So we just made the funding platform ourselves. But we knew from the outset that we were going to do it our way, which is rooted in the community. We wanted the process of grantmaking to build conversation and surface collaborators. Even though we knew were going to say “no” to a lot of people, we want even the rejections to be positive experiences that help the scientist. All in, this became four big experiments we took in Garden Grants: pitching in public, non-anonymous reviews, in-line commenting and radical transparency of returning all reviewer comments to applicants.  

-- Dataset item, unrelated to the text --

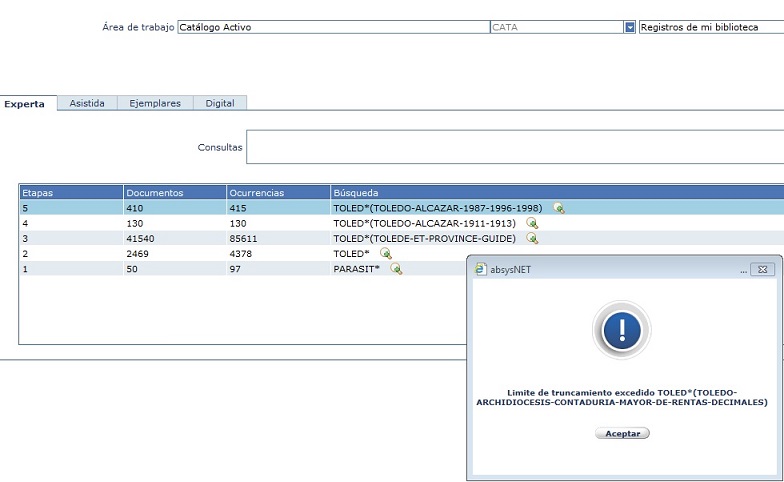Viewport: 784px width, 482px height.
Task: Select the Digital tab
Action: click(220, 103)
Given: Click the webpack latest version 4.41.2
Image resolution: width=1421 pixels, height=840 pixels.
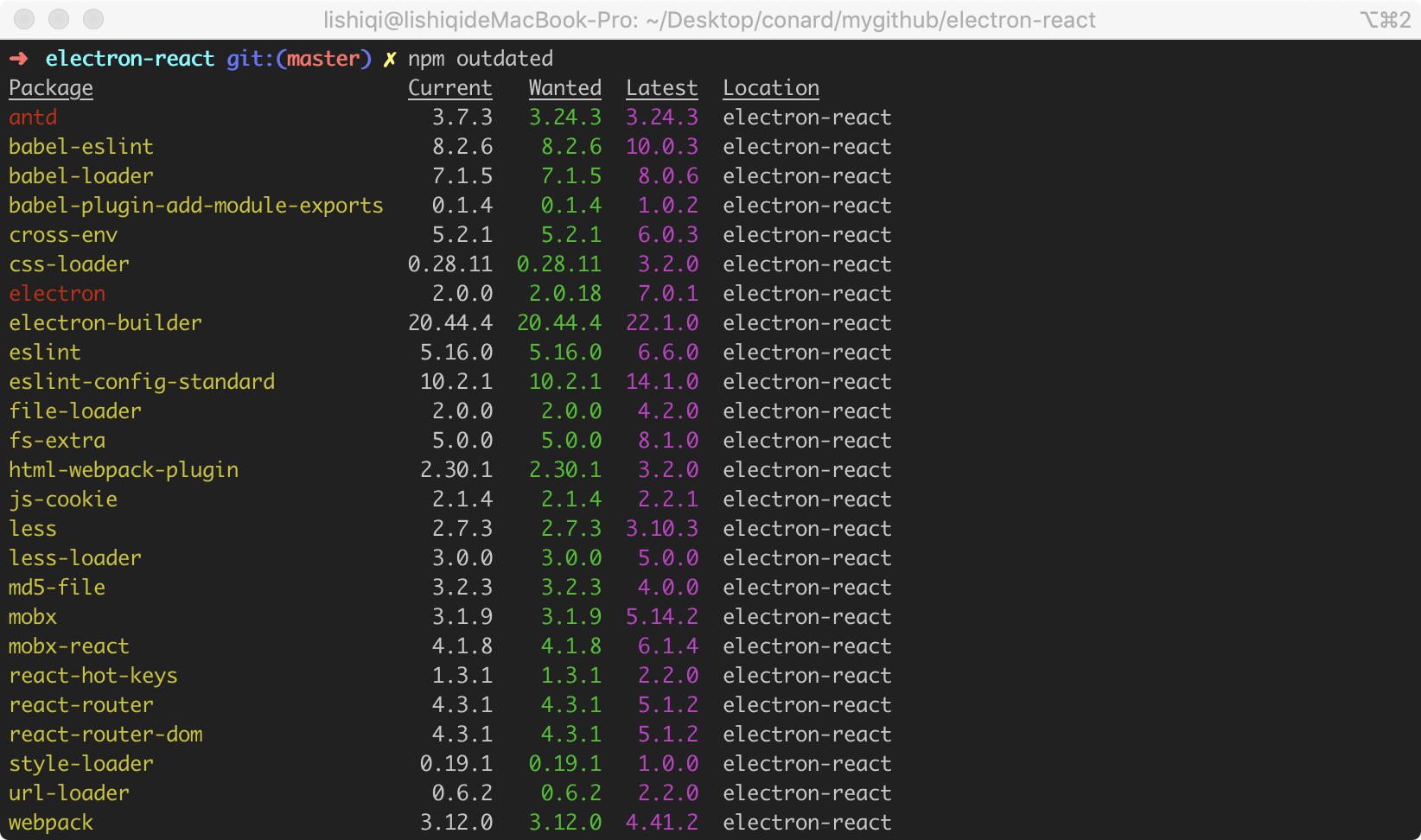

If you build it, will they care?

We announced Garden Grants in August 2023, closed the application window in October, and sent decisions out in December. For a brand new program, in a brand new organization, that’s quite a clip! Here is the data:

  • 65 quality submissions, $5.5M total ask, which have public problem statements. This is a difference-of-kind transparency, with every applicant announcing to the world the problem they are trying to solve and the dollar amount they are requesting.

  • 220 technical reviews and 130 meta reviews on the confidential solution statements. 

  • 750+ inline comments from technical reviewers, marking up the grant applications just like a Google doc and available for the applicant to respond, encouraging the community to grow with warmth and rigor.  

  • 62% of applicants said they probably wouldn't be able to secure funding for this project otherwise.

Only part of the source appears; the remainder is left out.